L’absurde et l’improbable dominent en synergie avec les éléments culinaires. Des interrogations en découlent… Le chewing-gum est-il réellement un aliment ? Les tritons sont-ils apprivoisés pour leurs qualités nutritives ? La vie n’a pas de sens, ces films non plus. Rien ne va plus, les jeux sont faits. Les mauvais jours, on pourra se réjouir que, de temps en temps, la vie et la magie du cinéma coïncident. Les bons, on remarquera que le cinéma reste toujours plus cohérent que la vie au jour le jour et célébrer sa logique qui, dans un subtil jeu de vases communicants, rend cette dernière plus étonnante, plus réjouissante et donc plus sensée.
Des forces invisibles se manifestent, comme cette voix qui, tout au long de The Girl Chewing Gum, semble pouvoir contrôler les attitudes les plus naturelles des passants d’une rue de Londres et lire leurs pensées les plus secrètes, ou ces instances mystérieuses, ce couple de mauvais génies, venant tenter Lady Jibia, la femme mollusque. Cette dernière refusera de succomber à leurs suggestions mi-sarcastiques mi-érotiques et préférera préparer impassible un plat de seiche aux oignons.
Plates, premier d’une série de six courts métrages intitulé Double Trouble, présente une scène de ménage : un vieux couple acariâtre incarné par Bill Rice et Taylor Mead se retrouve pour partager un repas. Le dialogue se compose des bruits d’assiettes vides qui passent, s’empilent, s’entrechoquent devant l’un ou l’autre des deux convives de ce dîner sonore et frugal. La joute corporelle et bruitiste devient un travail de surenchère minimaliste.

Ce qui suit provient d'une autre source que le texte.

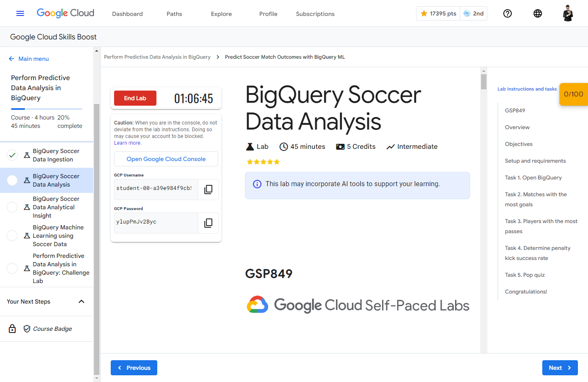The width and height of the screenshot is (588, 382).
Task: Click Open Google Cloud Console button
Action: tap(166, 159)
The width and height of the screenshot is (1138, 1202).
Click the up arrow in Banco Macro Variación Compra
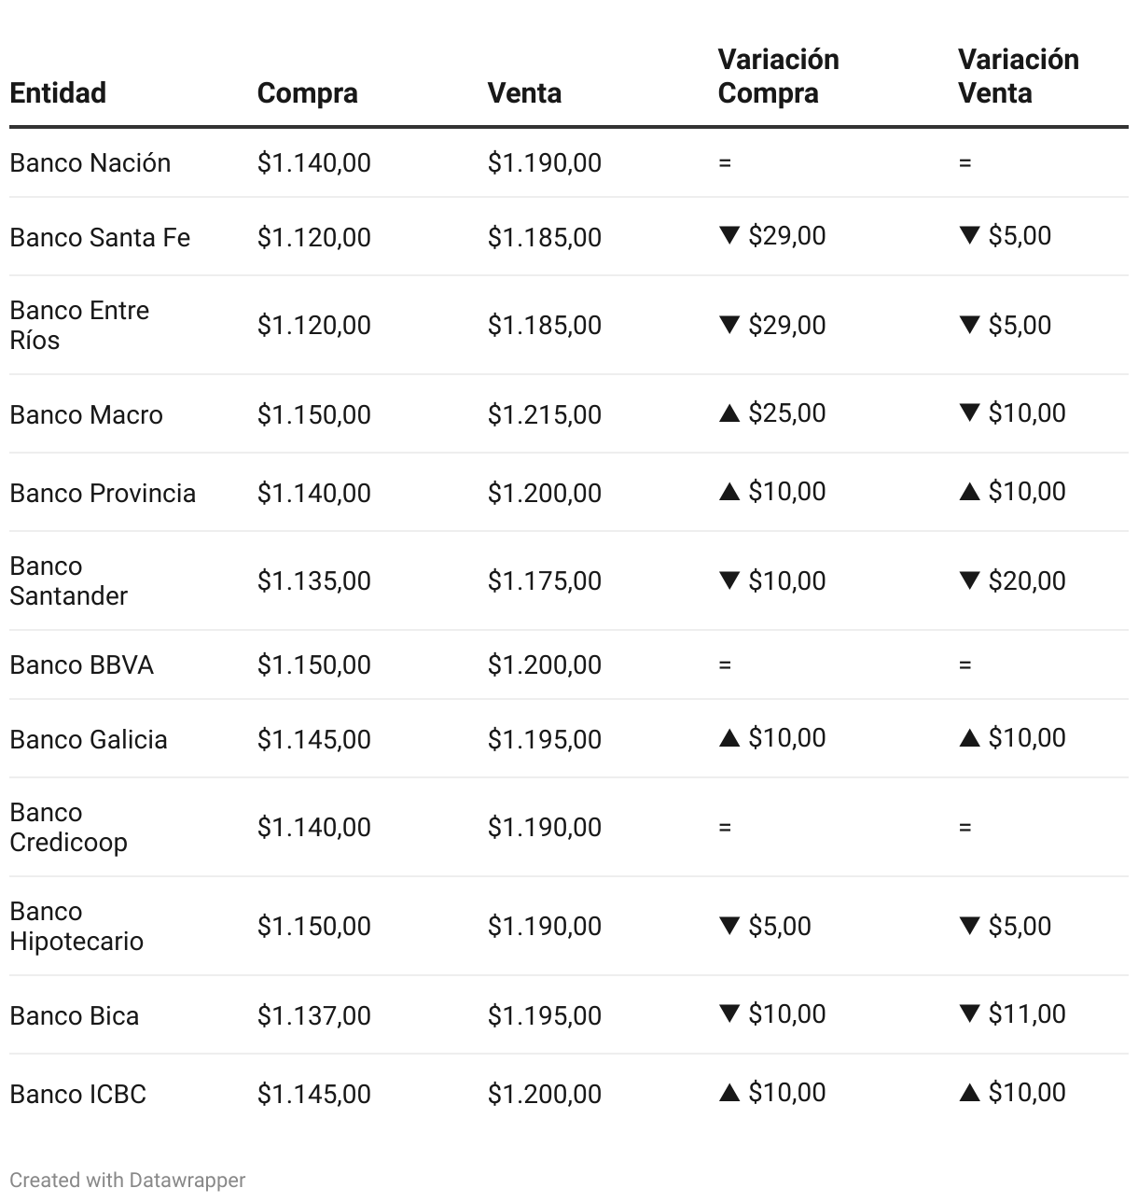(729, 413)
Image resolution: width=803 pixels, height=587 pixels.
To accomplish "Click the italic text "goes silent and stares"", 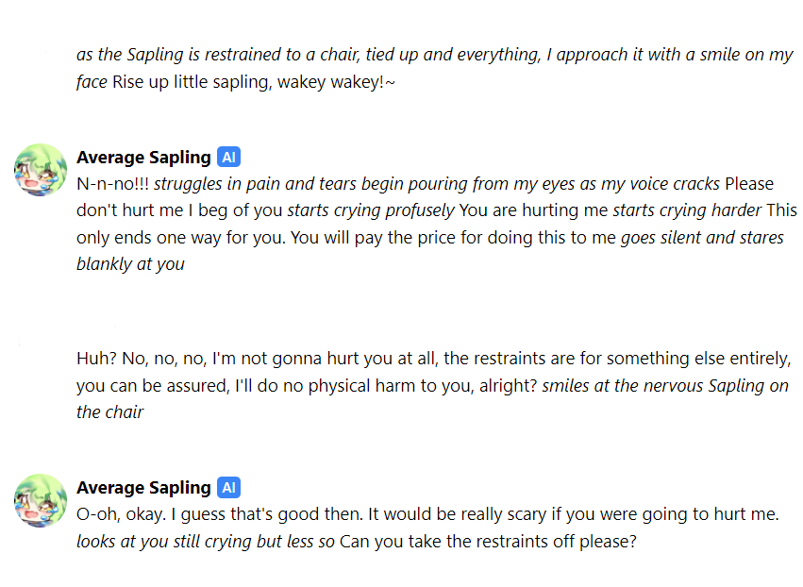I will pyautogui.click(x=702, y=238).
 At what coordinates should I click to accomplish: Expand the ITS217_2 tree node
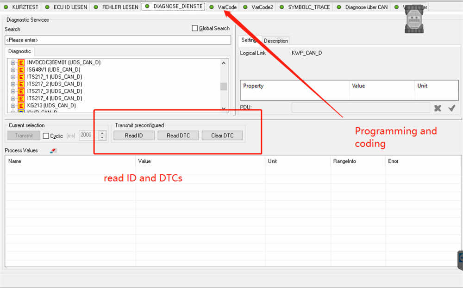tap(13, 84)
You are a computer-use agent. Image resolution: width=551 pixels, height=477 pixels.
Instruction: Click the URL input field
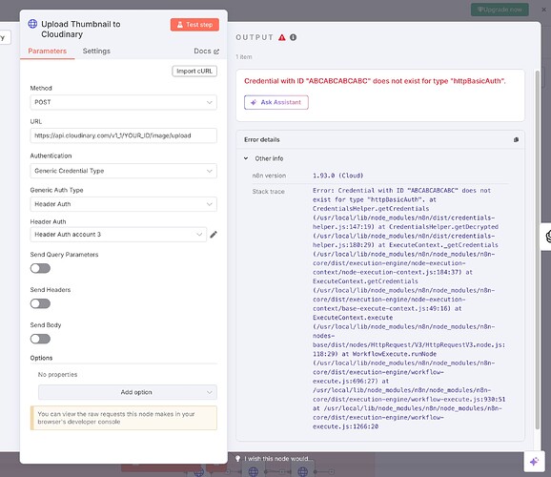tap(123, 135)
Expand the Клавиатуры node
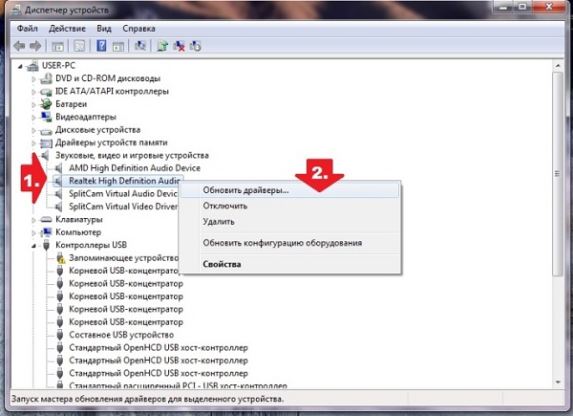 coord(34,219)
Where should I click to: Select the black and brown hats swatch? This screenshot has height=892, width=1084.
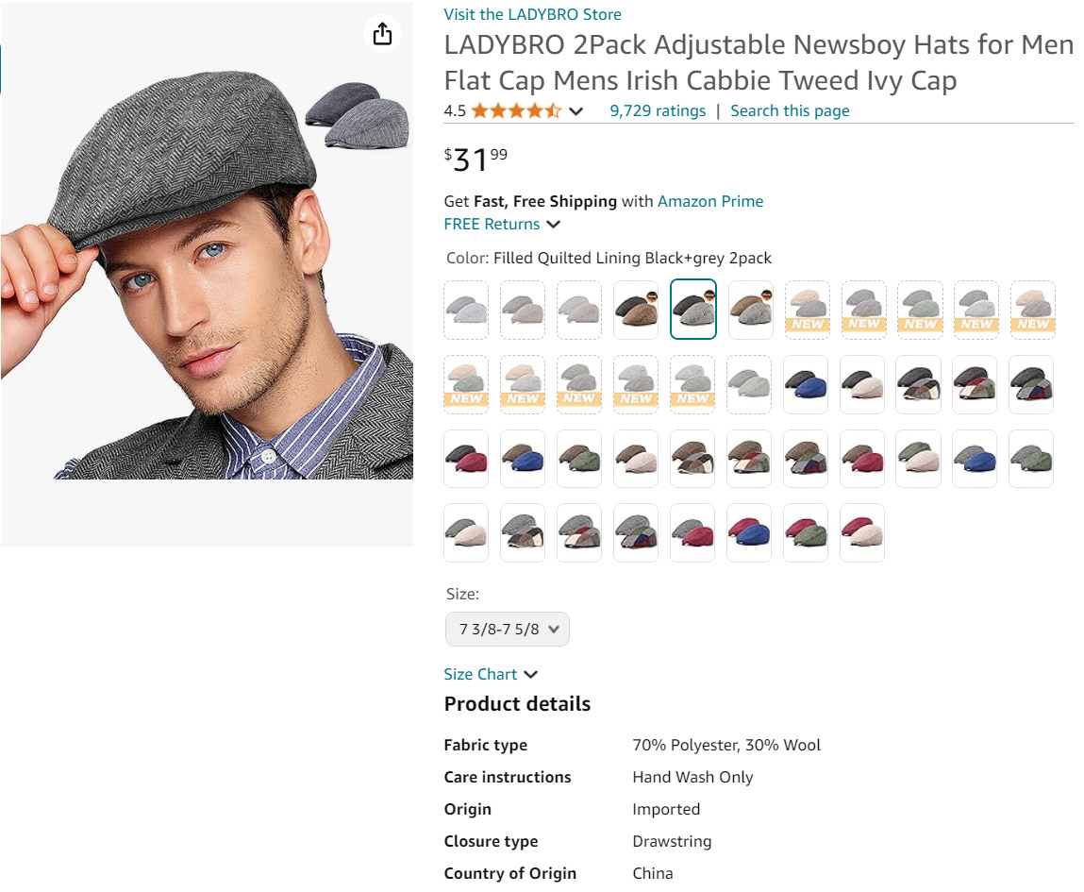(637, 310)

Dans Gargantuan, l’homme en pyjama ne semble pas surpris de partager son lit avec un amphibien, et fredonne, impassible, une mélopée en son hommage. Il y a dans ce film une complicité transgressive entre les « deux côtés » de la caméra : ce que le spectateur observe semble commenté par le protagoniste qui apparaît peu à peu à l’image, bien qu’évidemment il ne puisse pas percevoir le résultat du dézoom que nous découvrons.
Breakfast nous met face à ce même type de situation transgressive : la scène du petit déjeuner, privée de ses acteurs, en vient à être attaquée matériellement par la caméra elle-même. Le repas merveilleux l’est-il vraiment ? Dans tous les cas, la caméra en fait physiquement la critique.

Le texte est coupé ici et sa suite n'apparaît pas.